LL’affiche du film « Olympe, une femme dans la Révolution » trône au milieu de la salle de réunion. Sur les chaises, prennent place les élèves des quatrième et troisième sections de l’enseignement général et professionnel adapté (Segpa). Chacun sort de son sac à dos une feuille de papier sur laquelle il a écrit quelques questions.
C’est une journée un peu particulière au collège Lubet-Barbon à Saint-Pierre-du-Mont. Ce mercredi 20 novembre 2024, Julie Gayet et Mathieu Busson sont présents pour évoquer cette fiction qu’ils ont co-réalisée. Et qui devrait être diffusé sur les chaînes de France Télévisions aux alentours du 8 mars 2025, à l’occasion de la Journée internationale des droits des femmes.
Les deux amis ont relevé le défi de raconter la vie d’Olympe de Gouges en quatre-vingt-dix minutes. Femme de lettres et dramaturge du XVIIIe sièclee siècle, elle est pour Mathieu Busson « l’une des femmes les plus symboliques de la Révolution française ». Elle est restée dans la postérité pour sa Déclaration des droits des femmes et des citoyens et pour son combat pour les droits civiques des femmes et l’abolition de l’esclavage. Julie Gayet voit en elle un personnage « humaniste avant d’être féministe », elle qui « s’est battue pour le peuple, pour les autres ».
Être en résonance avec l’actualité
L’actrice a longtemps hésité avant de jouer le dramaturge. Après un long travail de documentation, au point de « connaître sa vie par cœur », elle parvient « à imaginer ce qu’elle était ». Même si les travaux de recherche sur cette figure de l’époque restent récents. « La première biographie d’Olympe de Gouges date de 1981. Quand j’étais au collège, on ne la connaissait pas », se souvient-elle.

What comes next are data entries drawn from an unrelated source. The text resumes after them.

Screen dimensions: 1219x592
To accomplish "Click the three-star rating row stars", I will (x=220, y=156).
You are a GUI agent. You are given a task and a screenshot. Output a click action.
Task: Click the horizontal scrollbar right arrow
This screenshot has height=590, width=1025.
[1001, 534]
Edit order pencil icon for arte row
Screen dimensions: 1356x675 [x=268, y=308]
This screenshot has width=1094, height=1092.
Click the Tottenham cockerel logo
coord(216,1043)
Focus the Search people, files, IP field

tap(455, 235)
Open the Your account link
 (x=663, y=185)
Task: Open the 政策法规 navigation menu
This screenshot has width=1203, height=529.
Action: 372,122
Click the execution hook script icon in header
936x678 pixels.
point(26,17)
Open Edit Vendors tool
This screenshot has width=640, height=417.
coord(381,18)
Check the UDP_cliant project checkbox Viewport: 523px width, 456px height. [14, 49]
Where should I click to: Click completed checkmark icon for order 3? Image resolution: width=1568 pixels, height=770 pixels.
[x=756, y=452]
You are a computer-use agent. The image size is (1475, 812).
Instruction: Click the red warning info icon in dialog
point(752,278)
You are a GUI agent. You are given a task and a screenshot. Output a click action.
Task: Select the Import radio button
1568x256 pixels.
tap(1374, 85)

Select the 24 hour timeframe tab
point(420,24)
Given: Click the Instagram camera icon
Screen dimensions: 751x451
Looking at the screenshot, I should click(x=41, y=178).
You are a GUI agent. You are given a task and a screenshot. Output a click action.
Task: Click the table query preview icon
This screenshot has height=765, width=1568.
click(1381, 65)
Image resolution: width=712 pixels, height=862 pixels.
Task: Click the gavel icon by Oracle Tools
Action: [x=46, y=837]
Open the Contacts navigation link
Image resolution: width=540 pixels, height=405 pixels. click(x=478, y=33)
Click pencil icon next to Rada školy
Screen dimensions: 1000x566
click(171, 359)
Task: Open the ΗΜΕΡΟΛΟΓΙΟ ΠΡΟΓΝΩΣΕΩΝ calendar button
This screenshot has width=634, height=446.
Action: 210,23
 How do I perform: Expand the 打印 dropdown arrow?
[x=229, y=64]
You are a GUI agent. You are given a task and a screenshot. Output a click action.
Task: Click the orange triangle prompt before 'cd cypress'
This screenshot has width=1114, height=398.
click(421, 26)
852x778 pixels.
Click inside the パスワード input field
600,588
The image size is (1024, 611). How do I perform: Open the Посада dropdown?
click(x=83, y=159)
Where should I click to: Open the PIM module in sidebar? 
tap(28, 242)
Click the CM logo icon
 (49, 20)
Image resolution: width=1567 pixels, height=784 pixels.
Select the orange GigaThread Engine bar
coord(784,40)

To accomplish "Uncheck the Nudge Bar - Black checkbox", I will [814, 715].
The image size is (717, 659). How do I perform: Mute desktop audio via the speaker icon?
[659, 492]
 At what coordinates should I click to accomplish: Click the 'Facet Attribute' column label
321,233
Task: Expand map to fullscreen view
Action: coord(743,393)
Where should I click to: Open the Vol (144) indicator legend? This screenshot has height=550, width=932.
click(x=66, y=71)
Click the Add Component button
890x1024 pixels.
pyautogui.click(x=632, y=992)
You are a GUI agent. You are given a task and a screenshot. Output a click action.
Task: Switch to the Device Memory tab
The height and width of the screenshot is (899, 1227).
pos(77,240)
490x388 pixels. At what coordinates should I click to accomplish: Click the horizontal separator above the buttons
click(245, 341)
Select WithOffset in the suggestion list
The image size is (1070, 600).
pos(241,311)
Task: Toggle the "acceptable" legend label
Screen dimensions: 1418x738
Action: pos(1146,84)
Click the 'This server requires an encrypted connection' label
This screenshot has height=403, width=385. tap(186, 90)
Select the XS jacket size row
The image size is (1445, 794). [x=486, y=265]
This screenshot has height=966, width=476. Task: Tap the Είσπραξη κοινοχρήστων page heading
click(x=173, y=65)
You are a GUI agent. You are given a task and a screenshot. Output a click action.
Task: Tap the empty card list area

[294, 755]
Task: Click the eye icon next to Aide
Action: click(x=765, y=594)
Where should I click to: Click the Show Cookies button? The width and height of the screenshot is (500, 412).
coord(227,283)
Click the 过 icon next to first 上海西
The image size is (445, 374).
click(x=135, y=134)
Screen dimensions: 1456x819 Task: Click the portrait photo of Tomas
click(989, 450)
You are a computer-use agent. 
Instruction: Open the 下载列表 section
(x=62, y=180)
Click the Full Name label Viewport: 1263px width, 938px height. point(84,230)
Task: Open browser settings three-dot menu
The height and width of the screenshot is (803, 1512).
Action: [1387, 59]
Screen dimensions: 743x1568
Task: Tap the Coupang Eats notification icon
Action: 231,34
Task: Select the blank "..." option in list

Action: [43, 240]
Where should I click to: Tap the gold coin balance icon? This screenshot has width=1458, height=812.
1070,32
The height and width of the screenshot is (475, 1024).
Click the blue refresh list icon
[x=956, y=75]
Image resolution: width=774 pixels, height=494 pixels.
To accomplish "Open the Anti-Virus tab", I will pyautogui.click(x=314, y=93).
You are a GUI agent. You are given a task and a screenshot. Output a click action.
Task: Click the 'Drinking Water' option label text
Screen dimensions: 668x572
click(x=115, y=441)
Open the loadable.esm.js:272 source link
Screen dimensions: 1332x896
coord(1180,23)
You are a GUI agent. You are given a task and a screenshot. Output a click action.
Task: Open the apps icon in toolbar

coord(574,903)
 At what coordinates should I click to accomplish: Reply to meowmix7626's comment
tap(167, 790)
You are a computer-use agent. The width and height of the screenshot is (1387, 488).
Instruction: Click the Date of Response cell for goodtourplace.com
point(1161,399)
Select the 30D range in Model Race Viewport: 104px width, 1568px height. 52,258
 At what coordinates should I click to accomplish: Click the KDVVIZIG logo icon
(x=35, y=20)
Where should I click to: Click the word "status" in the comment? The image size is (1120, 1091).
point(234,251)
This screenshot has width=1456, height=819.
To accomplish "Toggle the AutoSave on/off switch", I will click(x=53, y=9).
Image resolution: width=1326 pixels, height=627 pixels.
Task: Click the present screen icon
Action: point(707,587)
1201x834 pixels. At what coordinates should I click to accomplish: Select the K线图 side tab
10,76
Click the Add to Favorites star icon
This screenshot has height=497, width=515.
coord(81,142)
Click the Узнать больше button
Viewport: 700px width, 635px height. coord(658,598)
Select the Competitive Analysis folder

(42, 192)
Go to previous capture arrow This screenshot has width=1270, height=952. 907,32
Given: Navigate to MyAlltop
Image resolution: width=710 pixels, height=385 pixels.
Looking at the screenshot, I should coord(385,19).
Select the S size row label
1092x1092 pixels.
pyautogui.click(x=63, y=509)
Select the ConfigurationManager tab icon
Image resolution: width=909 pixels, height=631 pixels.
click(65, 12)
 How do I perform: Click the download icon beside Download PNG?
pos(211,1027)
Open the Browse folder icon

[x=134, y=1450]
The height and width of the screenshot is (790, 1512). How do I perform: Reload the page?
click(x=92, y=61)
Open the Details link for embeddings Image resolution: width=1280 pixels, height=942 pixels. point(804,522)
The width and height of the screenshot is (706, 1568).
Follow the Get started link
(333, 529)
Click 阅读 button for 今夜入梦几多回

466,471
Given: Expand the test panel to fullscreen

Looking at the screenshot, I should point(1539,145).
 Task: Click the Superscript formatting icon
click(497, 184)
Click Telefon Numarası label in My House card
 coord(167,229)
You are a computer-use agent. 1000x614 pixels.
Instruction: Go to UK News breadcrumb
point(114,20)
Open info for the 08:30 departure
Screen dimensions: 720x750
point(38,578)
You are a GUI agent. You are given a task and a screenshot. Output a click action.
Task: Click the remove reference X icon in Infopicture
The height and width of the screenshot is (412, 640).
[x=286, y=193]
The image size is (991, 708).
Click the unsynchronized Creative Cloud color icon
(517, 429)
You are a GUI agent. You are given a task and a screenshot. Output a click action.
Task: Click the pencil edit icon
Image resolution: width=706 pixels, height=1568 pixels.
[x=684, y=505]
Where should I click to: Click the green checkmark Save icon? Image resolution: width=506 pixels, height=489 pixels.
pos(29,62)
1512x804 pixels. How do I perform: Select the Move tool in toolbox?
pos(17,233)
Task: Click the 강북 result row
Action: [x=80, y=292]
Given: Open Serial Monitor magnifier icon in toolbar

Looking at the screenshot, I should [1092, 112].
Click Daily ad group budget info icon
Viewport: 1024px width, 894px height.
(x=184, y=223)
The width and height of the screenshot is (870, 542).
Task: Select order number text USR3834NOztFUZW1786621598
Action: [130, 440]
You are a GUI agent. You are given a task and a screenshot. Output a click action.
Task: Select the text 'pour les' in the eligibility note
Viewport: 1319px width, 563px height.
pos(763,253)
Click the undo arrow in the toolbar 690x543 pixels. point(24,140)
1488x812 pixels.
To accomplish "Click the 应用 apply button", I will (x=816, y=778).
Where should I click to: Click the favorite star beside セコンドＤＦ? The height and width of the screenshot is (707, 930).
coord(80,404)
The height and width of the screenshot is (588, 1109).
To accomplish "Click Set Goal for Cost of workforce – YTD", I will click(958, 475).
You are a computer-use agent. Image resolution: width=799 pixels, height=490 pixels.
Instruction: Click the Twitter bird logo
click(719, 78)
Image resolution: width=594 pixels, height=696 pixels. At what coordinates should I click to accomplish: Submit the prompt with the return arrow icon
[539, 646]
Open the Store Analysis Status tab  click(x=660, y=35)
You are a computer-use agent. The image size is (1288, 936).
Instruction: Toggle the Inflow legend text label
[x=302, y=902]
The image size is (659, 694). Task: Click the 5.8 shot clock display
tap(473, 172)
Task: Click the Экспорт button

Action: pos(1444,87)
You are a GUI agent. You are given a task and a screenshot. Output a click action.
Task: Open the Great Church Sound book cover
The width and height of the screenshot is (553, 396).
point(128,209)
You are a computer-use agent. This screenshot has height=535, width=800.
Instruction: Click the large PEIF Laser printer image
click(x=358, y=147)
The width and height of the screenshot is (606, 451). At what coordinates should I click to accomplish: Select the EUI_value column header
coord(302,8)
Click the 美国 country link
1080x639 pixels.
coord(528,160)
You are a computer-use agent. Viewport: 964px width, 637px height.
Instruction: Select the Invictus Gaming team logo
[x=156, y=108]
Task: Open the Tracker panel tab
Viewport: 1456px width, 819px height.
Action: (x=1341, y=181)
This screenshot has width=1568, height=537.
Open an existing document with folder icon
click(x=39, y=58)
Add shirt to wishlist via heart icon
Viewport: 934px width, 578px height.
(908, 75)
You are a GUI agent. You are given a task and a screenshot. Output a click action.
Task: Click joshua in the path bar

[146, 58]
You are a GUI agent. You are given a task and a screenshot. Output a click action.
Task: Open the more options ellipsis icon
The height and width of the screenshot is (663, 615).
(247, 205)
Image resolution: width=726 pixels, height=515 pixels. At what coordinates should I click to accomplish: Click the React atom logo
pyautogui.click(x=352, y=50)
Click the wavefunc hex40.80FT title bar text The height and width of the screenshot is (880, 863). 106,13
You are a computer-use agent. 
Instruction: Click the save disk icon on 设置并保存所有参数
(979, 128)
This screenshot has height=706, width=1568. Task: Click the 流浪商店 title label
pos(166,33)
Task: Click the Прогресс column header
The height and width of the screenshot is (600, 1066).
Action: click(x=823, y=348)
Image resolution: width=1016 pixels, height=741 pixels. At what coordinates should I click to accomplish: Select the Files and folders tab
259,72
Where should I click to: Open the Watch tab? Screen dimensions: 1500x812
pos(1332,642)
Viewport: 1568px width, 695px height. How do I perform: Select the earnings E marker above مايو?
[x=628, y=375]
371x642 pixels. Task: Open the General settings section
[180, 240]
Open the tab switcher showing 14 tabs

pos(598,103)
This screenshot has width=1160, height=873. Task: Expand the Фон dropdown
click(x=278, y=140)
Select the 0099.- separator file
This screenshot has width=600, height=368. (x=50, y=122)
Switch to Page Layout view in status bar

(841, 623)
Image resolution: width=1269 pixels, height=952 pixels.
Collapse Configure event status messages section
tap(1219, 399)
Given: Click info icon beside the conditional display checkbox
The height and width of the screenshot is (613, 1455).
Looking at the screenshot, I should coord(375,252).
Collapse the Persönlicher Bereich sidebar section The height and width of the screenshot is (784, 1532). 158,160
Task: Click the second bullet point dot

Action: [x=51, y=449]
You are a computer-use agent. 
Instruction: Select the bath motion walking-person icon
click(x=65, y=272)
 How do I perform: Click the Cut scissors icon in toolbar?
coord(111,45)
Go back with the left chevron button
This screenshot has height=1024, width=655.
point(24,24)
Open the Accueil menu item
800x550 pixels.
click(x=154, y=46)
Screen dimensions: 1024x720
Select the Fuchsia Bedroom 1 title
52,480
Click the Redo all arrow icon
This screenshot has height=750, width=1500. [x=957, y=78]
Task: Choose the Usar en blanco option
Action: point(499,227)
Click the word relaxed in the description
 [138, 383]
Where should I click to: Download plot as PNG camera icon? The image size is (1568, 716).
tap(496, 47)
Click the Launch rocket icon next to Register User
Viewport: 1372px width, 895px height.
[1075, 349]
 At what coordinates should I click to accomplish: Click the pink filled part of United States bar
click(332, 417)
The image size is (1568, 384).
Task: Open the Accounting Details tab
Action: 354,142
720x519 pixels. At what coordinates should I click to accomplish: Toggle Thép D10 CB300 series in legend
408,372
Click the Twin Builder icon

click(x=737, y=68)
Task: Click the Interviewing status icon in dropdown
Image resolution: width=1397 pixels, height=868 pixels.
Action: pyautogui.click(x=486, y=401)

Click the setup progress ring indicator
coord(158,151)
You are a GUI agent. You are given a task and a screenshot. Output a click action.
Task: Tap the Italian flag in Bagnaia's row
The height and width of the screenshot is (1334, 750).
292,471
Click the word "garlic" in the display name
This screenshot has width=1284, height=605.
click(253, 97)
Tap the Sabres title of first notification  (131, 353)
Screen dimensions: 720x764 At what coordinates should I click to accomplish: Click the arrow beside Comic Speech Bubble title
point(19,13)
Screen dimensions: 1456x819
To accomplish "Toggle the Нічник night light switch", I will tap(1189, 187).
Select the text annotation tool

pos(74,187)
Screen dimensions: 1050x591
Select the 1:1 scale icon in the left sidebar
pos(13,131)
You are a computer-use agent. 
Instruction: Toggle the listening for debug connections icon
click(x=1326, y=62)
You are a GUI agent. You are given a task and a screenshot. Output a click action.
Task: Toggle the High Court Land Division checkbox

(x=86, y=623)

Dans le public, les questions abondent pour en savoir plus sur le processus créatif d’un film. Dix-neuf jours de tournage et 60 personnes ont été nécessaires pour réaliser « Olympe, une femme dans la Révolution ». Pour Julie Gayet et Mathieu Busson, cette fiction leur permet de mettre en avant un « point de vue », des « batailles » qui entrent en résonance avec l’actualité. « Quand on observe le traitement barbare réservé aux femmes dans des pays comme l’Iran ou l’Afghanistan, c’est ahurissant. Ce sont des choses qui ne devraient plus exister», dénonce le réalisateur.
« Quand on observe le traitement barbare réservé aux femmes dans des pays comme l’Iran ou l’Afghanistan, c’est hallucinant »
La scène du mariage forcé d’Olympe de Gouges, alors âgée de 17 ans, avec Louis-Yves Aubry, a suscité des interrogations chez les adolescents. Clément Barrier, professeur d’histoire et de géographie, a constaté lors de la préparation de cette rencontre la motivation des étudiants lorsqu’on aborde cette thématique de la place des femmes. « Il a fallu leur expliquer qu’à cette époque, être veuve était une opportunité. Elle s’est même affirmée libertine plus tard dans sa vie. De plus, certains étudiants sont plutôt conservateurs (rires). »
La guillotine a également suscité de nombreux fantasmes dans le public. D’autant plus lorsqu’ils apprirent que cet instrument d’exécution appartenait à un collectionneur. «C’est un psychopathe», ne peut se retenir l’un des jeunes. « Faire des films d’époque demande une préparation très longue à l’avance. Les décors et les costumes demandent beaucoup de réflexion. Tout est compliqué», poursuit Mathieu Busson. Même s’ils se sont permis de changer un nom ou une date pour ce film. « Nous ne sommes pas des historiens », précise-t-il.
Collectif 50/50
Au fil des échanges, les sujets abordés ont été pluriels : les inégalités salariales, la parité (les deux acteurs font partie du collectif 50/50, une association dont le but est de promouvoir l’égalité entre les femmes et les hommes), l’endométriose ou encore les violences sexistes et sexuelles. « Ce ne sont pas les femmes qui sont fragiles, ce sont leurs droits. On ne naît pas féministe : on le devient », a réaffirmé Julie Gayet devant le parterre d’adolescents.
Derrière l’importance de raconter cette histoire, les réalisateurs ont souligné qu’Olympe de Gouges “n’avait pas peur de mourir pour ses idées” et qu’elle “avait transmis quelque chose” sans que “le combat ne soit fini”. « . Condamnée par le tribunal révolutionnaire en 1793, elle profite de ses derniers instants pour adresser une lettre à son fils, Pierre Aubry de Gouges. Avant son exécution sur l’échafaud, elle prononcera ses dernières paroles : « Enfants de la patrie, vous vengerez ma mort. » Les étudiants du collège Lubet-Barbon peuvent désormais poursuivre ce combat.